_What you have to do:_ Determine how many lines of the material below contain "right". Report only that figure.
********************
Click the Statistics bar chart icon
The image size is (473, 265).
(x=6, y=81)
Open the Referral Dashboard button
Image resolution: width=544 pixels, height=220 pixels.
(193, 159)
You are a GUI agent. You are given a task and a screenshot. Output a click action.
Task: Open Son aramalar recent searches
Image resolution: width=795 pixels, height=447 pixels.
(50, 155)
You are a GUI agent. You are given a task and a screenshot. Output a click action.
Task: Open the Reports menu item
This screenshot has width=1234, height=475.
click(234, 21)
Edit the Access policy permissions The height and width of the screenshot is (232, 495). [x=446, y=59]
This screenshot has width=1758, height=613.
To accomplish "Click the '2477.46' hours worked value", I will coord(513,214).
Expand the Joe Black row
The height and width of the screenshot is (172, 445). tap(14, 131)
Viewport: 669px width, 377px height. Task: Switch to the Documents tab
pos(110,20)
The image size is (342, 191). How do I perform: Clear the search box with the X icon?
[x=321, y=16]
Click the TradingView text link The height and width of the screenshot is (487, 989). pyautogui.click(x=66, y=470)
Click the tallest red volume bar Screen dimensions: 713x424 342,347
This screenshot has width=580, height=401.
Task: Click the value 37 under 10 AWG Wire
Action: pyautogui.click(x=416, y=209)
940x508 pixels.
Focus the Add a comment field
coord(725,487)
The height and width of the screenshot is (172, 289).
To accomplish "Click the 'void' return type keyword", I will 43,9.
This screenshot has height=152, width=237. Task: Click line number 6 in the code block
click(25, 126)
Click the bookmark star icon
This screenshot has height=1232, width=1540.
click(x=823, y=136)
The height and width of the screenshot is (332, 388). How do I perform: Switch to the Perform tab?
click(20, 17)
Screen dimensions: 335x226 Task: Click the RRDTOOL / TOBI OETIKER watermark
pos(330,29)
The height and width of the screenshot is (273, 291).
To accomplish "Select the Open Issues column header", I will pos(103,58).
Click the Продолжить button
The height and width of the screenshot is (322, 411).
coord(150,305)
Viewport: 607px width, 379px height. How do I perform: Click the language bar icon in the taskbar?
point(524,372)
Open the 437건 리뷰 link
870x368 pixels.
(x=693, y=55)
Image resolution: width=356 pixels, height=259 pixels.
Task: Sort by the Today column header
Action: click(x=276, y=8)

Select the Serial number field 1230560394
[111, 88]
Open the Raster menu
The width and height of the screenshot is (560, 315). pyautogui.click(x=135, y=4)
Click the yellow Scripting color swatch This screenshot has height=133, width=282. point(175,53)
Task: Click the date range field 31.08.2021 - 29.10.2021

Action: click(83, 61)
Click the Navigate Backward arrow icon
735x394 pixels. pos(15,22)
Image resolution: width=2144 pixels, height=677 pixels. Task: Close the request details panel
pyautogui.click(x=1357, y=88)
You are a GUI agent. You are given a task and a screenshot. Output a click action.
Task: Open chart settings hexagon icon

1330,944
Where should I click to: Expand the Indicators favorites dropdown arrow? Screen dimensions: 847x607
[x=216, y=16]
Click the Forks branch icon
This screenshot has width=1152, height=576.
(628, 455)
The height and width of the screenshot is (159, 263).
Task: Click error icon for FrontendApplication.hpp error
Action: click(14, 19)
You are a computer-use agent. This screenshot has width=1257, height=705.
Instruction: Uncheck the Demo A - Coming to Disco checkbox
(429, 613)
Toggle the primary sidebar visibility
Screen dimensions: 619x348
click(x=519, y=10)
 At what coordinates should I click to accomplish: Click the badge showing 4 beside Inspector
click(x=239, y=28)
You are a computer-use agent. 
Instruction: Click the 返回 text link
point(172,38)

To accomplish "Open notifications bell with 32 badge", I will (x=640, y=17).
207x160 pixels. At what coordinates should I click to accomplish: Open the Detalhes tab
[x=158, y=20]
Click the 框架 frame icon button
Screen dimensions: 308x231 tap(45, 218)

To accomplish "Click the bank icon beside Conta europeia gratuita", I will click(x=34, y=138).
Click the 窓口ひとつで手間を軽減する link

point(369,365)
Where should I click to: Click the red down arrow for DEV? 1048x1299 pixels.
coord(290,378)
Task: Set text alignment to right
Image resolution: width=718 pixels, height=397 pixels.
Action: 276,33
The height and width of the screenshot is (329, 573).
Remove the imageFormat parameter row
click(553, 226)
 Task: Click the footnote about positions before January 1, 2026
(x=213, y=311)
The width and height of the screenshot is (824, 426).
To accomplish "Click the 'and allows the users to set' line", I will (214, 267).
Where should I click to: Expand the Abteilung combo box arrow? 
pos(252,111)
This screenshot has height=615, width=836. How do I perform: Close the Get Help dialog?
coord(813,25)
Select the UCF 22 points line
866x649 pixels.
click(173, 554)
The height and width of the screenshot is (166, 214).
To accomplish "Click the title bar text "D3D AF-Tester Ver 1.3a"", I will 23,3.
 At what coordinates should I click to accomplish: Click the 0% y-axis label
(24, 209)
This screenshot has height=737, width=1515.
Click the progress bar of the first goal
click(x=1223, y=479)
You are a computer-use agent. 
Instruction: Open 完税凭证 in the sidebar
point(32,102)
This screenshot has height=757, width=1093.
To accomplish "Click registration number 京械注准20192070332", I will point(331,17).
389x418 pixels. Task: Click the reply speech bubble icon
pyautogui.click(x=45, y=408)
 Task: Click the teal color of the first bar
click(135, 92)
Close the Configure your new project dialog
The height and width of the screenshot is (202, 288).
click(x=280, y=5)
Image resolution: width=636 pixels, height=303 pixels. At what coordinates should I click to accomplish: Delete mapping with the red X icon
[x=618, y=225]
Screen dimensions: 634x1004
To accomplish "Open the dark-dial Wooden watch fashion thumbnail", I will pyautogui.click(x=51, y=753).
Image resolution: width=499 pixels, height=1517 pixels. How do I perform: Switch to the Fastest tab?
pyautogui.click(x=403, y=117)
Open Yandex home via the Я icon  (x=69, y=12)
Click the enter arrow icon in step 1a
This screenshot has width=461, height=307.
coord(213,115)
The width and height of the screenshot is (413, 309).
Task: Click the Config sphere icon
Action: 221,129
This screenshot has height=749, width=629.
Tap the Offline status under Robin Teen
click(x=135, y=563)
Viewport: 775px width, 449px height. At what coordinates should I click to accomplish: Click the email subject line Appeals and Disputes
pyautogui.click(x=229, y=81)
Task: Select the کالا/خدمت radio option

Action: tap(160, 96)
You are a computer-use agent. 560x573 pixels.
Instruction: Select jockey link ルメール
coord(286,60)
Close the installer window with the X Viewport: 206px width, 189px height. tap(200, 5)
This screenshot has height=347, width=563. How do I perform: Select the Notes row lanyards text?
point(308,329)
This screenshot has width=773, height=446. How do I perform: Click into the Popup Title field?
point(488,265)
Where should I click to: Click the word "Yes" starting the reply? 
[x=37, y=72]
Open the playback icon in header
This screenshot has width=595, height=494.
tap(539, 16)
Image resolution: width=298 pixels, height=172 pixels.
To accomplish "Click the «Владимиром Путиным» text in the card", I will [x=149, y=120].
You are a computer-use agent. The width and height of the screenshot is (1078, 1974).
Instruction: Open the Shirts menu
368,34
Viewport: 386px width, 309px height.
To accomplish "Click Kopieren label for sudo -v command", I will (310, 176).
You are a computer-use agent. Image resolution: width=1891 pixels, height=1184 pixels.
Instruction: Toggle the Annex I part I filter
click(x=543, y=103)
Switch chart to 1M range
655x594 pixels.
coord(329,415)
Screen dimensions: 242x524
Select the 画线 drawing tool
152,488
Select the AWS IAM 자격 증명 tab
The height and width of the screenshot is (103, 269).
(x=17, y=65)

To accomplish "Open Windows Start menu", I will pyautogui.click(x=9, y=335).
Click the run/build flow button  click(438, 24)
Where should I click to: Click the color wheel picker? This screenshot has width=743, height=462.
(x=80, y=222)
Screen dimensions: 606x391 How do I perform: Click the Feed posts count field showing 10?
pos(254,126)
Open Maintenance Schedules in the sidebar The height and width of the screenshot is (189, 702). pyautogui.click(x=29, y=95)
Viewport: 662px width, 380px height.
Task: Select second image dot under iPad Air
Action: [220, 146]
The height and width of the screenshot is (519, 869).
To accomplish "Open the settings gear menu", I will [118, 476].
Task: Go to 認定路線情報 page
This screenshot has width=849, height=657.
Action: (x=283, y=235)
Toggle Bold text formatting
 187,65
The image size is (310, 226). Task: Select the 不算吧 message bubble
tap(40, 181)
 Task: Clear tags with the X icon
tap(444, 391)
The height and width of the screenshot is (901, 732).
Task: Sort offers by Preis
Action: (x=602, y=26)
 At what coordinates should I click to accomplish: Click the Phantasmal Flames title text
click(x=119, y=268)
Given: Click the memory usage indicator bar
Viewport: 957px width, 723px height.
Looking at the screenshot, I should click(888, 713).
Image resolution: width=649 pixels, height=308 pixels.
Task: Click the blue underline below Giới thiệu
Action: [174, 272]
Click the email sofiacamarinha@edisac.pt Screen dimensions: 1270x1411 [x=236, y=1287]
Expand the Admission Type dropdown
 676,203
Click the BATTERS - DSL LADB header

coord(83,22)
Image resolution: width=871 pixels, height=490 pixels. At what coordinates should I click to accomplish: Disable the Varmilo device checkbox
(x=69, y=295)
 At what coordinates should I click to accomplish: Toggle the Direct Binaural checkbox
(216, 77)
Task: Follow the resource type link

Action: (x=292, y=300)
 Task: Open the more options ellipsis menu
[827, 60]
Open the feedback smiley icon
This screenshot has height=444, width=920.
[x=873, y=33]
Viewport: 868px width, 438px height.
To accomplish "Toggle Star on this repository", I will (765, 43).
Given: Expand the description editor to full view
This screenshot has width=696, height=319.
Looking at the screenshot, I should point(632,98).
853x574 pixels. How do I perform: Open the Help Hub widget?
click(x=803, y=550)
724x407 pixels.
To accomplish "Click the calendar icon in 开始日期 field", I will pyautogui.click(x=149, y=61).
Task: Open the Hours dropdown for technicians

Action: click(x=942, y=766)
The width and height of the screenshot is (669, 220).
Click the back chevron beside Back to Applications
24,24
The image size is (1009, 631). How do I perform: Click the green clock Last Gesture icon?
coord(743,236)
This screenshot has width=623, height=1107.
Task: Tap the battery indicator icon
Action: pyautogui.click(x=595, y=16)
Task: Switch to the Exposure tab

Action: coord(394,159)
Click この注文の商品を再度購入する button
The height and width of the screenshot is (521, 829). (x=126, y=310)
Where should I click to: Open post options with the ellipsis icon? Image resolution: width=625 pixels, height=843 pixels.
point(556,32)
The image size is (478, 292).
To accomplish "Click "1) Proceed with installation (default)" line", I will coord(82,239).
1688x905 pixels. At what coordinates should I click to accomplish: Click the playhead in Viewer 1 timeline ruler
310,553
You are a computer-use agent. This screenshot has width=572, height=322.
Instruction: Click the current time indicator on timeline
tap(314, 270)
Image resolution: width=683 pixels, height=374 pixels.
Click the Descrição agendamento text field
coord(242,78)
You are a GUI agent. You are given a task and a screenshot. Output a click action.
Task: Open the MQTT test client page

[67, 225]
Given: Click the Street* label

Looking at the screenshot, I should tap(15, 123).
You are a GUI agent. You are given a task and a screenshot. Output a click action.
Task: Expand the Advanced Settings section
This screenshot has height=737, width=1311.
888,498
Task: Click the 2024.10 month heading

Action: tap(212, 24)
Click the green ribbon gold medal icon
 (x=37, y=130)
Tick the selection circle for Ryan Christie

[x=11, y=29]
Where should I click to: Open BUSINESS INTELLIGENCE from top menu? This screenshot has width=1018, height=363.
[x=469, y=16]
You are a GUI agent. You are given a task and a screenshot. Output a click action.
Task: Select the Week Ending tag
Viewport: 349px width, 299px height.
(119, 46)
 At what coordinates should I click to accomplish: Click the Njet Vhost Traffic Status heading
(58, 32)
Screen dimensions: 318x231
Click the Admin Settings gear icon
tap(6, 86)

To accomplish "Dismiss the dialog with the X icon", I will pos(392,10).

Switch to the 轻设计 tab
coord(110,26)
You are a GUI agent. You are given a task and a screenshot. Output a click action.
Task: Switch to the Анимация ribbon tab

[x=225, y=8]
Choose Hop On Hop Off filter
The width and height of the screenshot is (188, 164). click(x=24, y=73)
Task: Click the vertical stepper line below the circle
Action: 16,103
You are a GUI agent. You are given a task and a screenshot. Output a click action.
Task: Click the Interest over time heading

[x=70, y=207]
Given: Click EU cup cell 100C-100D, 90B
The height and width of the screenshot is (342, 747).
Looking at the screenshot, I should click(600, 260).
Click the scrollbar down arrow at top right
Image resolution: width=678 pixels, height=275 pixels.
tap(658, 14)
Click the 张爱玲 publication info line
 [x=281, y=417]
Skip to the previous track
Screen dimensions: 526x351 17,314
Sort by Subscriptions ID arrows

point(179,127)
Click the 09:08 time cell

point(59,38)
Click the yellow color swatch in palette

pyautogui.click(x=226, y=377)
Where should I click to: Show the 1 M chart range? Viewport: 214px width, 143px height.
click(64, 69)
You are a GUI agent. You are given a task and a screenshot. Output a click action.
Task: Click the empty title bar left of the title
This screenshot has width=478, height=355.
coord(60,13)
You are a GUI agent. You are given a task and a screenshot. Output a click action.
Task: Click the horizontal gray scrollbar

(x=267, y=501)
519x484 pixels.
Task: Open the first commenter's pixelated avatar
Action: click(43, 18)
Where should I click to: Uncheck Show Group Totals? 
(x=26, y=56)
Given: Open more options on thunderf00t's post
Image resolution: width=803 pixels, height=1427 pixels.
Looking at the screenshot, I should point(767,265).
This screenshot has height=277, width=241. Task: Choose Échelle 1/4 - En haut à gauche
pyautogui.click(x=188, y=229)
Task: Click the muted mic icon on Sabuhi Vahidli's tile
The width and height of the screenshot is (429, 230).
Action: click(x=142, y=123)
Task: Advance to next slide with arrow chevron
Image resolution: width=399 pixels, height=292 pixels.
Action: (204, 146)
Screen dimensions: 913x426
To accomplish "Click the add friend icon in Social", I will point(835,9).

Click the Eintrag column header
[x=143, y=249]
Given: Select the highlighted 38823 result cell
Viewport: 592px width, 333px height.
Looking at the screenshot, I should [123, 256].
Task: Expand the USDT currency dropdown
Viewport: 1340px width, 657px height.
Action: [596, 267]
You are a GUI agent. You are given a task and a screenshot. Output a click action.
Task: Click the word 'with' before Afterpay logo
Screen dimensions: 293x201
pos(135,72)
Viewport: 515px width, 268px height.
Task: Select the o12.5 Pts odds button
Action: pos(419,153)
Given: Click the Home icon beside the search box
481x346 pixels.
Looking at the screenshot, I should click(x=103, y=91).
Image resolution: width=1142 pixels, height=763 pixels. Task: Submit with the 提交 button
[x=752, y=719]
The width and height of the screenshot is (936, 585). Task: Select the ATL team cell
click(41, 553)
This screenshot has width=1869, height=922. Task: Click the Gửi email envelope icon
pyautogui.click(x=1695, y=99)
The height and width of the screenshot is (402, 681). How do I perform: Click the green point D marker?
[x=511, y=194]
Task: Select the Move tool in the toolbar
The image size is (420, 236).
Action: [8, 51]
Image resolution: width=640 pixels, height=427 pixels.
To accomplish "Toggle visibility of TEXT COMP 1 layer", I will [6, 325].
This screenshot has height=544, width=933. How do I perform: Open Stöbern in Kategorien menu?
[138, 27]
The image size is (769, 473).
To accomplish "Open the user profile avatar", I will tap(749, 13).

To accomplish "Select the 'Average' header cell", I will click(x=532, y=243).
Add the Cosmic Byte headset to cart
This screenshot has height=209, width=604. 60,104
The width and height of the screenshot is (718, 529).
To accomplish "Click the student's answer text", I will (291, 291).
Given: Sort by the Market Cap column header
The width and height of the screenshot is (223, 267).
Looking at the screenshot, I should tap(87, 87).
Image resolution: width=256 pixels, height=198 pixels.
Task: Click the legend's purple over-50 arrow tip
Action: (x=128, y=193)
********************
_Task answer:_ 2